With rates so high, Japanese investors (and many others) have bought Treasuries to take advantage of them. Japan is the largest foreign holder of US public debt, according to official federal data.

Government bond interest rates are used as a benchmark for many other types of debt, including mortgages, credit cards, and business loans. The cost of borrowing helps determine the growth of an economy.

Central banks are the gatekeepers. They move interest rates up and down primarily by selling and buying government bonds. Buying bonds increases their value or price and reduces their yield or payment. Selling them decreases their value by putting more on the market; When their prices go down, their returns go up.

By hoarding US Treasuries, Japanese investors have increased demand for dollars and contributed to the decline of the yen. As a result, the Bank of Japan has been forced this year to prop up the yen while also trying to keep interest rates low.

By allowing yields on its government bonds to rise, the Bank of Japan is restoring some of the attractiveness of its domestic debt, hoping that will boost demand and strengthen the yen, at the expense of the dollar. The United States is the world’s largest economy and Japan the third, and its currencies are among the most traded.

Stefan Angrick, senior economist at Moody’s Analytics in Tokyo, said the Bank of Japan has been “moving in the direction” of allowing yields to rise over the past year. “The bank is clearly uncomfortable with the weak yen,” he added.

Last week, the yen fell to its weakest level against the dollar since October 2022, then rebounded on Monday as rumors emerged about a possible change in Bank of Japan policy. The yen initially weakened following Tuesday’s announcement.

The central bank’s move comes at a crucial time in global markets.
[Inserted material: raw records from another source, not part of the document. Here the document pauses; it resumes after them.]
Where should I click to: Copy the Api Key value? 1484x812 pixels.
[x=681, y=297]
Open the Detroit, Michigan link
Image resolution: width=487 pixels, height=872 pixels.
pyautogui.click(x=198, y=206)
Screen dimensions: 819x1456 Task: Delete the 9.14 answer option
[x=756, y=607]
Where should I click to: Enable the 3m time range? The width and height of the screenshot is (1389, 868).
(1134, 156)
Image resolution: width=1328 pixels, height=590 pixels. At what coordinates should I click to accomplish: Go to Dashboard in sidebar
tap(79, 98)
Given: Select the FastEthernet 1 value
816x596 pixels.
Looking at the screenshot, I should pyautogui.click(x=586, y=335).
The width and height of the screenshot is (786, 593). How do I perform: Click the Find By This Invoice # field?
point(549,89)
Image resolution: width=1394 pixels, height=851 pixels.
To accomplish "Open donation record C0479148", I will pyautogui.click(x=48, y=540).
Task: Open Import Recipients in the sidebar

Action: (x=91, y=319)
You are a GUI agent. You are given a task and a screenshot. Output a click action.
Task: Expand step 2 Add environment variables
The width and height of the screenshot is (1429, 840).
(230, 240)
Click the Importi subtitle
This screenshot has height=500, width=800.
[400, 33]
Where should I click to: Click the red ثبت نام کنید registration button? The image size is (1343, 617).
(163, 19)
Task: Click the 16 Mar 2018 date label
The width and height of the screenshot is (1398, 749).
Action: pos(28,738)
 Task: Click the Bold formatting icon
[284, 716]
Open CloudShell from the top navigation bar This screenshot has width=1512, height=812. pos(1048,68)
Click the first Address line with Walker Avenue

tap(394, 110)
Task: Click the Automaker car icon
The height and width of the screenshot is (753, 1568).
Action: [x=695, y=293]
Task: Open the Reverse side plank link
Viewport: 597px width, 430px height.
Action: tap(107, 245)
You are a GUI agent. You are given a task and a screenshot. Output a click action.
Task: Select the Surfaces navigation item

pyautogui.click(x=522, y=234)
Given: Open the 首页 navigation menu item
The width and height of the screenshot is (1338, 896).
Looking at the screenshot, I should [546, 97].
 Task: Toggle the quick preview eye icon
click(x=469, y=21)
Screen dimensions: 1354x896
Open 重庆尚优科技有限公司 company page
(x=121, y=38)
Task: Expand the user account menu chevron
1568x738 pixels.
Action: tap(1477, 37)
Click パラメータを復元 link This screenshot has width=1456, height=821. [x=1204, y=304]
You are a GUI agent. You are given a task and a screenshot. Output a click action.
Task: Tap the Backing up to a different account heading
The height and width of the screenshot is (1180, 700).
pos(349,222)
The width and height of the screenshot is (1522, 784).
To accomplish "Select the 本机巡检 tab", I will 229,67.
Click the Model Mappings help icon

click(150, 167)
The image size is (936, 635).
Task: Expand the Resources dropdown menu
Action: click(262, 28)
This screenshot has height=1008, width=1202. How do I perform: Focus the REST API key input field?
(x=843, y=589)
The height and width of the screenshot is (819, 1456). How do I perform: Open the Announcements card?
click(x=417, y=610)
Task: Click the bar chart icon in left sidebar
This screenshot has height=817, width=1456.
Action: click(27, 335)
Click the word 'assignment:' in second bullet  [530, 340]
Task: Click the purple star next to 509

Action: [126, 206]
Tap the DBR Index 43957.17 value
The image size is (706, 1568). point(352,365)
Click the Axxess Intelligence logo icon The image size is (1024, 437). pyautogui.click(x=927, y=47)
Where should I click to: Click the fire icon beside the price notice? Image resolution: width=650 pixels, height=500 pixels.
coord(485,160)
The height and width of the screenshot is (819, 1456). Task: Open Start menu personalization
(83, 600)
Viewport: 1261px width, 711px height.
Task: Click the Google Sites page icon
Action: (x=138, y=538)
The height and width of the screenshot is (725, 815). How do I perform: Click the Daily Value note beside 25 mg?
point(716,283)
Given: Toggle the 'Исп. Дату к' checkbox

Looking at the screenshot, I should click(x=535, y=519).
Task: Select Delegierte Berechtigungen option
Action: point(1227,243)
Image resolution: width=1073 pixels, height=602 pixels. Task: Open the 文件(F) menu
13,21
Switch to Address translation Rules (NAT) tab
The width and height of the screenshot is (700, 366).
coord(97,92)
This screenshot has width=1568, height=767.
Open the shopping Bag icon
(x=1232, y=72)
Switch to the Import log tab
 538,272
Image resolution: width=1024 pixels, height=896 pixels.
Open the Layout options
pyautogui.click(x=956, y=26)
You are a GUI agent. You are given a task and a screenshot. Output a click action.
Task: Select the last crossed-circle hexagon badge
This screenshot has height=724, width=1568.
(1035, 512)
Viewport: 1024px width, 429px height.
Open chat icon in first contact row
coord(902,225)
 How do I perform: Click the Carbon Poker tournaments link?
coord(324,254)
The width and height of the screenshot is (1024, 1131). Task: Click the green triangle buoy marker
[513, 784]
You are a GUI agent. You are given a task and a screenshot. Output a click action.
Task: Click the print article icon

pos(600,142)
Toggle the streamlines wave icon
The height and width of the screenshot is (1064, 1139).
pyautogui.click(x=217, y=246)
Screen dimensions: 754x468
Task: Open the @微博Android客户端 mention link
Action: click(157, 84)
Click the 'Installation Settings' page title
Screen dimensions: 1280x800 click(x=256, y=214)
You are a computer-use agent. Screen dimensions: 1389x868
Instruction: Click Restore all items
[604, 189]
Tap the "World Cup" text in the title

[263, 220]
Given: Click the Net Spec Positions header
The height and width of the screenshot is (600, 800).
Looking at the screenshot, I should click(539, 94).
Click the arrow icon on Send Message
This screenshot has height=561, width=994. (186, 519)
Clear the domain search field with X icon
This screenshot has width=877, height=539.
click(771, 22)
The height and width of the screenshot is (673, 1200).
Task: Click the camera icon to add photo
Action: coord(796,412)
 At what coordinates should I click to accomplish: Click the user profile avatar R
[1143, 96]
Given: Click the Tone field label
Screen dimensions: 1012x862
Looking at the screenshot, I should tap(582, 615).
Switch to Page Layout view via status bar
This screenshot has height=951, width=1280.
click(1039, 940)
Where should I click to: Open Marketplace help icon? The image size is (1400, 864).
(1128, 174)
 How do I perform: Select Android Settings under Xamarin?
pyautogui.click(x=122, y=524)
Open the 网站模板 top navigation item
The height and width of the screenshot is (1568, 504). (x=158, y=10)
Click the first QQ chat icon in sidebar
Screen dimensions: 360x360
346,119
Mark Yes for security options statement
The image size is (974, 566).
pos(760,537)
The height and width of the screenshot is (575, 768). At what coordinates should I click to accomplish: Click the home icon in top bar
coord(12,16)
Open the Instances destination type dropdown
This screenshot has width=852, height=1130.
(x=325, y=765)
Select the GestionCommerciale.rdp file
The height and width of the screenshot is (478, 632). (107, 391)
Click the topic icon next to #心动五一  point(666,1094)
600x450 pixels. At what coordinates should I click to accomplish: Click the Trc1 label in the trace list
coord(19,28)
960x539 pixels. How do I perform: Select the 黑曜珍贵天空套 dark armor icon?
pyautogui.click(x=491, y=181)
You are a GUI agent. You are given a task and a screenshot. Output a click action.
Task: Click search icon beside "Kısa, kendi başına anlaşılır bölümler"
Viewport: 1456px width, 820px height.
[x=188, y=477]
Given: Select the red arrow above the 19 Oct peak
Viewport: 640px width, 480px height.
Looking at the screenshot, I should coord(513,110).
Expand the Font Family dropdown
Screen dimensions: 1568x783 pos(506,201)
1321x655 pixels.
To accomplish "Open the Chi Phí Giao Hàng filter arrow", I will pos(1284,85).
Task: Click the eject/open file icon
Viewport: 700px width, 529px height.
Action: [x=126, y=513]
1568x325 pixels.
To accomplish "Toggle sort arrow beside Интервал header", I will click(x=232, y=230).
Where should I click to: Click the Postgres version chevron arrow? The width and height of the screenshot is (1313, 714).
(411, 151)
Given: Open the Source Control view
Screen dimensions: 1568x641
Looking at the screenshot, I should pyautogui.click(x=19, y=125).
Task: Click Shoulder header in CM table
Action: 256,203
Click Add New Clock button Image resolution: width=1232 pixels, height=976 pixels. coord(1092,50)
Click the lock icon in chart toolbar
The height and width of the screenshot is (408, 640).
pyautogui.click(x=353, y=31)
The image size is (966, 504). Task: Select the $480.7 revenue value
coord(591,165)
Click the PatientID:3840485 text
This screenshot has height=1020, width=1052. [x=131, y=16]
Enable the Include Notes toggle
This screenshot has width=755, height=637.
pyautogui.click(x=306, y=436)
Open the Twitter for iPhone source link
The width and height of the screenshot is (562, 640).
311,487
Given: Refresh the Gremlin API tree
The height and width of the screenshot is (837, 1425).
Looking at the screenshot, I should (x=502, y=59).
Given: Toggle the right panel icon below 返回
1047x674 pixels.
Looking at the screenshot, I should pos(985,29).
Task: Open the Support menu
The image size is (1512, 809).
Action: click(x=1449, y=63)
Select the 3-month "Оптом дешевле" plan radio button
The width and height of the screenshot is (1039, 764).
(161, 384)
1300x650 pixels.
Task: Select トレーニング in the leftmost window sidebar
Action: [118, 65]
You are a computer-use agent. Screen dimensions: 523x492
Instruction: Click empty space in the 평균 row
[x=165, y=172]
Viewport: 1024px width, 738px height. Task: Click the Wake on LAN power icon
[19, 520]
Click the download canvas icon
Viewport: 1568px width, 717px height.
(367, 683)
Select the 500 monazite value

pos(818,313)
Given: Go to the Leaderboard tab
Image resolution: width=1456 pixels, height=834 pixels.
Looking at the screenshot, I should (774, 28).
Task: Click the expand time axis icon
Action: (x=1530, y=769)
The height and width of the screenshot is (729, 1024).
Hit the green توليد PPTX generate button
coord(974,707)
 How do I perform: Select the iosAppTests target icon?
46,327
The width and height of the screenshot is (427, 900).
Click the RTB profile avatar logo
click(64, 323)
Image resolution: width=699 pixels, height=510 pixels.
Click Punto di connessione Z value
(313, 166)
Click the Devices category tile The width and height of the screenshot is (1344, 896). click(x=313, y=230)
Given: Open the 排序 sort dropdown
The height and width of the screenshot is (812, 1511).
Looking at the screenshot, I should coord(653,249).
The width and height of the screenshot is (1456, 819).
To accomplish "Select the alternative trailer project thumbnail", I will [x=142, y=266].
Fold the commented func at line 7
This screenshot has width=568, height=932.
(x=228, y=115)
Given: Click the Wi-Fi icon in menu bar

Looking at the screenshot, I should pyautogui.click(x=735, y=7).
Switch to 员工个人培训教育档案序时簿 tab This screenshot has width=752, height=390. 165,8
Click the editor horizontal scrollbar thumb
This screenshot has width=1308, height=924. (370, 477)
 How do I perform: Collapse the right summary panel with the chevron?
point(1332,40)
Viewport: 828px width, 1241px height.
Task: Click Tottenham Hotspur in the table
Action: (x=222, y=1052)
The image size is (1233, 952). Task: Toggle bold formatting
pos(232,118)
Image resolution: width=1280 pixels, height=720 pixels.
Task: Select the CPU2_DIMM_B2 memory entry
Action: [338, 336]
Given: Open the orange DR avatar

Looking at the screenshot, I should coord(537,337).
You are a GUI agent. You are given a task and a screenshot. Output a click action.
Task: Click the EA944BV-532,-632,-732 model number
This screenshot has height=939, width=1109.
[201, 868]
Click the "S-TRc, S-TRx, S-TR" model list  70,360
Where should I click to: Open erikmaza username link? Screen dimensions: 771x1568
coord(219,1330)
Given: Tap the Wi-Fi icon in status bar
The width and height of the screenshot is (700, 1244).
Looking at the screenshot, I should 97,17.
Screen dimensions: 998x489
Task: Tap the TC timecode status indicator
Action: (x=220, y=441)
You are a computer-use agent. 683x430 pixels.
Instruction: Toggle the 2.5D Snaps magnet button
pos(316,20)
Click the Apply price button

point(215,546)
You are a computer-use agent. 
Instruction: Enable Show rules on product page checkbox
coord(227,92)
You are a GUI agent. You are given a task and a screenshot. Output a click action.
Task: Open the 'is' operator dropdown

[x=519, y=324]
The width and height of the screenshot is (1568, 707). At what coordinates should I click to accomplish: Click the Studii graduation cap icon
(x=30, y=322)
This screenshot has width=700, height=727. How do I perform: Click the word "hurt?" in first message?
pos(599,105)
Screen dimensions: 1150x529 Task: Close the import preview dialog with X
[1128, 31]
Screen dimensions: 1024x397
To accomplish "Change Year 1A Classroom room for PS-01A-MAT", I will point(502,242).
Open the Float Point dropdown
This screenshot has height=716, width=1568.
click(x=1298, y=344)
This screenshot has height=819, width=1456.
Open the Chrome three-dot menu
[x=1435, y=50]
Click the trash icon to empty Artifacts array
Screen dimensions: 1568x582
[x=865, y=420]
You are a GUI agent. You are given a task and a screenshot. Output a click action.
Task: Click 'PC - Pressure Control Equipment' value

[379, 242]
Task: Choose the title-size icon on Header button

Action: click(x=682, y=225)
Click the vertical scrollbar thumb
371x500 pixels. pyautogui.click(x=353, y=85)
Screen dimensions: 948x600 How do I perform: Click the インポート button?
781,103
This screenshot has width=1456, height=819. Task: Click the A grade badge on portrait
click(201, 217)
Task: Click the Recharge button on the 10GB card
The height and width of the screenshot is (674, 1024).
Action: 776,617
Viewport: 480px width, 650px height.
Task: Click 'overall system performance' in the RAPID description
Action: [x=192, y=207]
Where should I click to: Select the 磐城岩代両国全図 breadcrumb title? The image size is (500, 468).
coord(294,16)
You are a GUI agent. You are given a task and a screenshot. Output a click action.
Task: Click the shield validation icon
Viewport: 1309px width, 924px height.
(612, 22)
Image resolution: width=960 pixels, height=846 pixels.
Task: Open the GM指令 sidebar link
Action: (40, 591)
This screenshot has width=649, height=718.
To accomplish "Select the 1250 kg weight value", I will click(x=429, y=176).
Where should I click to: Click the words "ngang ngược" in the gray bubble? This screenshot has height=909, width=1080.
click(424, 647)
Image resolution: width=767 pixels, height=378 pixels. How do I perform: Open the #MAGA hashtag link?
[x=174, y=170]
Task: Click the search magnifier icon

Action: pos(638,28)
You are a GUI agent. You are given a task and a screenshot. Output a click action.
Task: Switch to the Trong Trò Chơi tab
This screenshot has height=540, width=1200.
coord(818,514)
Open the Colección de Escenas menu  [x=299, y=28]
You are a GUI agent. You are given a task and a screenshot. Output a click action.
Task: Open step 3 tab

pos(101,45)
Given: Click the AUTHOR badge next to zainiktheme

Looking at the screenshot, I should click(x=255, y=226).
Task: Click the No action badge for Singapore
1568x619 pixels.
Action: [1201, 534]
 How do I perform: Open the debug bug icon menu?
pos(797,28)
Geopolitical instability (wars in Europe and the Middle East and protectionist-oriented trade policies by the world’s major economies) has increased nervousness about the possibility that a sudden rise in US government bond yields, which underpin the borrowing costs for consumers and businesses around the world, could threaten the resilience of the economy.

The Bank of Japan’s decision could amplify some of those fears in the United States, especially if it leads to a notable shift in demand for Treasuries among Japanese investors, which could push U.S. yields even higher.

Ben Dooley contributed with reports.